Midday Update: New York Banks Request Lighter Meeting Obligation

New York banks are seeking to achieve parity with their nationally chartered peers by getting the state's board-meetings minimum reduced, which they say would make them more flexible and better able to draw quality executives.

The New York Bankers Association is asking the state banking commissioner to make the minimum six a year instead of 10. National banks have no such minimums and many states have recently lifted them.

"We believe it's an issue of effective corporate governance and management," said Michael P. Smith, president of the association, which filed an application with the state banking department in September and hopes to have the issue resolved this year.

"Whether you're a major corporation or a community bank, if you're trying to attract directors, the number of times you have to go to a meeting is a significant issue," Mr. Smith said. He said a heavy minimum can turn off prospective hires who may not have the time or see the use of having so many meetings.

Charles J. Hamm, chairman, president and chief executive officer of Independence Community Bank Corp. in the New York borough of Brooklyn, said, "For a public bank, with the increased scrutiny of the Securities and Exchange Commission, Wall Street, and stockholders, probably less-frequent meetings is acceptable."

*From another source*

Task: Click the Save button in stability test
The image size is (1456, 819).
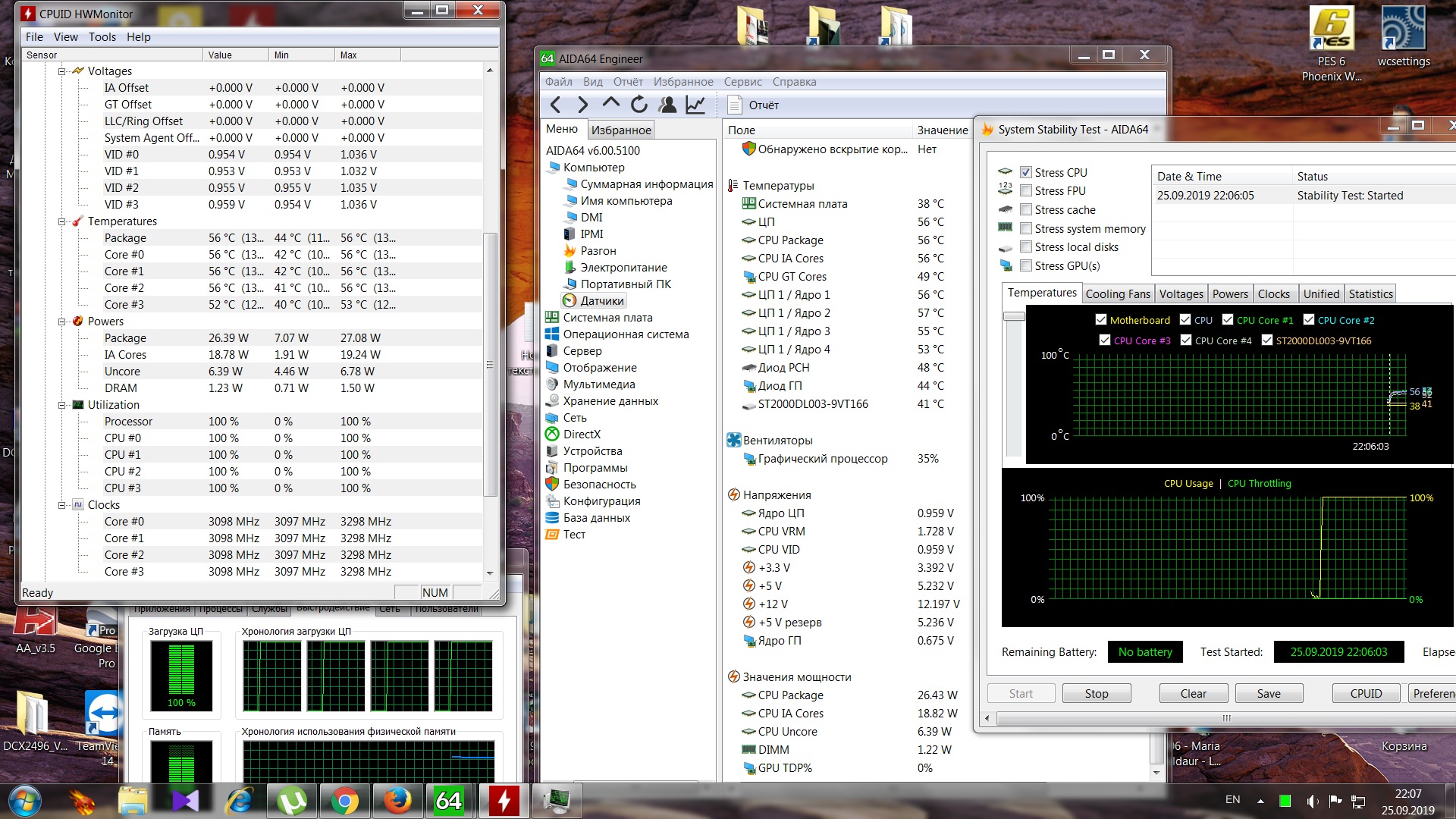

Mr. Hamm added that "most public institutions - and most institutions - don't meet monthly or anywhere near it. I think it's in order." Mr. Smith gave as examples Conseco Inc. and Sara Lee Corp., which hold six board meetings a year, and State Farm Insurance Companies and Oracle Corp., which have four a year.

The minimum was 12 in New York until a 1984 amendment shaved it to the current 10. In recent years several states have modernized the laws governing bank charters, leaving New York behind several of its Northeast peers.

For example, New Hampshire requires its banks to meet nine times a year, Maine six, and Pennsylvania has no minimum. Vermont this month halved its board-meeting minimum, to six, in a sweeping modernization of its banking charter.

"It was a mammoth undertaking. It hadn't been modernized for 30 years," Timothy Y. Hayward, president of the Vermont Bankers Association, said of the three-year project. Among other things, it created a universal banking charter and incorporated standard business practices.

But the New York trade group has just the one aim: to lop another four meetings off the minimum.

"The practice today is major corporations have fewer rather than more meetings" because of advances in technology and communication, Mr. Smith said.

Elizabeth H. McCaul, the state's superintendent of banks, said in a news release that she is heeding bankers' concerns about the issue. The banking department is "examining what steps may be possible to accommodate their legitimate needs," she said.